● **Records for the exercise**:
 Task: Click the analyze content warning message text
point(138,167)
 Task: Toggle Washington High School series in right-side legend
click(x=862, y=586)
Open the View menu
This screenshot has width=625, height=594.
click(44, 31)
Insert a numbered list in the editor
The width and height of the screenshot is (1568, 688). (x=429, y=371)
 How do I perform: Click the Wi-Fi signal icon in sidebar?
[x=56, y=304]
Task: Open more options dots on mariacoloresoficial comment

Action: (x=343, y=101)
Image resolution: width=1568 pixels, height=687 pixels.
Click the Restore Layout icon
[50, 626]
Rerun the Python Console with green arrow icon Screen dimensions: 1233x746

● **Exercise objective**:
Write the material above out in full, exactly as it reads.

● **Reply**:
 Task: Click the analyze content warning message text
point(138,167)
 Task: Toggle Washington High School series in right-side legend
click(x=862, y=586)
Open the View menu
This screenshot has width=625, height=594.
click(44, 31)
Insert a numbered list in the editor
The width and height of the screenshot is (1568, 688). (x=429, y=371)
 How do I perform: Click the Wi-Fi signal icon in sidebar?
[x=56, y=304]
Task: Open more options dots on mariacoloresoficial comment

Action: (x=343, y=101)
Image resolution: width=1568 pixels, height=687 pixels.
Click the Restore Layout icon
[50, 626]
Rerun the Python Console with green arrow icon Screen dimensions: 1233x746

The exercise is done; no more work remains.